Creating fulfilling relationships

Author Archives: eric

Tips for Regulating Strong Emotions

When strong emotions are activated, they strain your nervous system if they are not regulated. Think of the transmission of a car when the speed is too fast for the gear it’s in and you’ve got an apt analogy.

Regulating emotions doesn’t mean cutting off from them. That would be analogous to autopilot. Autopilot might handy for external travel, but it makes for a more dull and dry inner journey as a human.

Another way to think of cutting off from emotions is to imagine driving a car without a speedometer, tachometer, or any other meters and gauges, and without being able to hear the engine. Cutting off from emotions cuts you from a lot of important information about what is going on beneath the “hood” of your body. If you can feel your emotions without getting lost in them and listen to what they are telling you about your needs, and your intuition, then you can better drive to where you want to go.

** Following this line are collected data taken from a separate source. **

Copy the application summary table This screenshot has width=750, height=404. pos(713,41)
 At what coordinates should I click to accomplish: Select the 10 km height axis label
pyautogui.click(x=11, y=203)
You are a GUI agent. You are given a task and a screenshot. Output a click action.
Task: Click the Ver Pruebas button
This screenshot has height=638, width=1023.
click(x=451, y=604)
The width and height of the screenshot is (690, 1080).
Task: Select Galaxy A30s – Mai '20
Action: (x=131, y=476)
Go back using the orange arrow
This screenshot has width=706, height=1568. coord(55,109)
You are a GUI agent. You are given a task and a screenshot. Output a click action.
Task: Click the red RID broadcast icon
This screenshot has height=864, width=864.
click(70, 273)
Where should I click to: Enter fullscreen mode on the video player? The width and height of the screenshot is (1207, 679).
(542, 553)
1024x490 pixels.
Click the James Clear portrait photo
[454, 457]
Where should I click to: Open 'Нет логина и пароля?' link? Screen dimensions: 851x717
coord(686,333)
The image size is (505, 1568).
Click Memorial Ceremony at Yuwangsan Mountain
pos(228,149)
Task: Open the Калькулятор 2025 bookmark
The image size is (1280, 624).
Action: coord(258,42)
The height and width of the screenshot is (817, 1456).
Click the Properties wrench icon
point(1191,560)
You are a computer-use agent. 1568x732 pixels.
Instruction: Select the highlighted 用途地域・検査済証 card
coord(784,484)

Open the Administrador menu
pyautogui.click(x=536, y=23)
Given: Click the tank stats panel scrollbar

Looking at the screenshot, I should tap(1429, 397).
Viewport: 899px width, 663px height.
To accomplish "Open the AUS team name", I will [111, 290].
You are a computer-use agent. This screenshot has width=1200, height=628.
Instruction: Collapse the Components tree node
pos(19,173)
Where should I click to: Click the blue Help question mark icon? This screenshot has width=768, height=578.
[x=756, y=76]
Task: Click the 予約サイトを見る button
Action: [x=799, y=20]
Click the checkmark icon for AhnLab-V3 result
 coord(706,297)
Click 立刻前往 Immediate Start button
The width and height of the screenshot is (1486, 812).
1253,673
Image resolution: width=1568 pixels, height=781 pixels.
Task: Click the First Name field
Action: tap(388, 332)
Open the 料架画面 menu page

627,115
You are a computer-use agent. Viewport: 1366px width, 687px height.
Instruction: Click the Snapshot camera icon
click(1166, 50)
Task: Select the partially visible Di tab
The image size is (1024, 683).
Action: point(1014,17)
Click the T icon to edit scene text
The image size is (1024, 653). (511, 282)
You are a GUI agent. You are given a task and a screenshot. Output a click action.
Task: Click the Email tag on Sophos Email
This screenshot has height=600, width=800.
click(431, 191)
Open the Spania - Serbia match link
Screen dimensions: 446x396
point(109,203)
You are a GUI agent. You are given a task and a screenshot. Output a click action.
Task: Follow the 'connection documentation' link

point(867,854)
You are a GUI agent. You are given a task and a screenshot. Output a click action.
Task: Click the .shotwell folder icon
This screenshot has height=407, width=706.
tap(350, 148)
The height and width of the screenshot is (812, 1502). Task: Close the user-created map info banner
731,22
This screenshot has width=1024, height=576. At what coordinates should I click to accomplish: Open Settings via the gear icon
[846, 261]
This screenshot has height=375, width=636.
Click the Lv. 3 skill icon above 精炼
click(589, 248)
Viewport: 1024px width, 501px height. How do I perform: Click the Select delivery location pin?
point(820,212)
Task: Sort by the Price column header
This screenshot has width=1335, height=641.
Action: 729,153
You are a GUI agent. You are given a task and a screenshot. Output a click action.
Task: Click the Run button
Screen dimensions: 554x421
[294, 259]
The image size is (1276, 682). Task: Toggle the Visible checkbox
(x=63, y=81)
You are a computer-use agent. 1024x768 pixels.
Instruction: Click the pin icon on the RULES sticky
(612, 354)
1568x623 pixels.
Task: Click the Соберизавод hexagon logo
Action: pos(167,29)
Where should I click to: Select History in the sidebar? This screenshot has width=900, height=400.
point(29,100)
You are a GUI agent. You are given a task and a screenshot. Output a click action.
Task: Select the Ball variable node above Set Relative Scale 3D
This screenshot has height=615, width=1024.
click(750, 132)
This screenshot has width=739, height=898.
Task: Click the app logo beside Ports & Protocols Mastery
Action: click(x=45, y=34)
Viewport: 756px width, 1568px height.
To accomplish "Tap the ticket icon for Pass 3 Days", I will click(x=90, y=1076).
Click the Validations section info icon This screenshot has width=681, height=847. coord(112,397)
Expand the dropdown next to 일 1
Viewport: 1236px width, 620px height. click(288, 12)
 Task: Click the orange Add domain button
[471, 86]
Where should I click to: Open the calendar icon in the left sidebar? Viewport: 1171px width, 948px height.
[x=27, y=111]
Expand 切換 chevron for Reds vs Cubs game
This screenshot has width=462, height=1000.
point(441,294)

Sometimes, I’m asked if regulating emotions is the same as calming them. There often is a calming of emotions when regulating. However, I’m cautious with the word “calming” as it reminds me of a “Calm down” response to emotions. The “Calm down” response can easily lead to cutting off from emotions and judging them. With emotional regulation, the goal is to bring the energy of the emotion to a level that allows us to relate well to ourselves and others and make healthy choices.

If your nervous system is pushed hard from fear, there are several things you can do to ease the pressure.

  • Long, slow exhales of your breath helps activate the parasympathetic nervous system. The PNS ( sometimes known as the rest and digest nervous system ) is the part of your autonomic nervous system that helps slow things down.
  • Following your breath into your body with loving attention such that you feel into and through the sensations in your body can add to the regulation. If that is difficult, take it in steps: going close with your attention, then pulling back. When you pull your attention back, you can take it to a place that is safe and comforting for you – imagining you’re in a forest or at the beach, etc. Continue pendulating back and forth until your nervous system settles.

If you have the time and appropriate space, another way to work with the breath is to fill up your lungs and through your mouth and then let your chest and belly fall as you exhale out your mouth, repeating as much as necessary. Sighing when you exhale in this way can add to regulation. Again, follow your breath into and through the sensations in your body with loving attention, pendulating if needed.

Adding some movement to either of those types of breathing, such as light bouncing, nodding, or shaking, may add to the regulation. If anger is the emotion, then bigger breath and movement might be more helpful.

The above breathing processes have helped me and others many times, but not always.

I once had great and surprising success calming my fear with anger. I was taking a short flight on a very small plane. As soon as I entered the plane, claustrophobia gripped me. I immediately began the first breathing technique outlined above but it didn’t help. I was preparing myself for a very uncomfortable flight when I remembered a piece on anger and fear that I’d read in the book Healing Developmental Trauma by Laurence Heller and Aline Lapierre. It was a borrowed book, so the exact words are not available to me, but the essence of the piece is that anger can get repressed under fear when the circumstances related to past anger became frightening and unsafe. When current circumstances are similar enough to those past circumstances, the fear that arises can have the repressed anger beneath it. Based on that information, I decided to experiment with anger right there on the plane.

I curled my head down and began to growl low-volume growls of anger, using forceful breathing with a little sound while intentionally cultivating anger. Because no one was directly beside me and the plane was so small and loud, I didn’t need to worry about being concerned about my growling experiment. After a few angry growls, less than two minutes of growling, I stopped and checked my body. The fear was gone. Completely gone. I couldn’t believe it, but there was no denying that I felt relaxed and free of fear. I pulled out a magazine I had with me and had an enjoyable time reading for the rest of the flight.

I’m not exactly sure how the growling helped my nervous system work through the claustrophobia. My guess is that it mobilized my Sympathetic Nervous system in a way that allowed my fear to discharge.

A long exhale, a big sigh, an angry growl, there are several ways to breathe your way to emotional regulation. Whatever type of breath you are experimenting, follow it into and through the sensations in your body with a supportive attention and pendulate if needed. And, as always, find help when the emotions are more than you can regulate on your own. Almost all of us have an emotion or two that we need help with.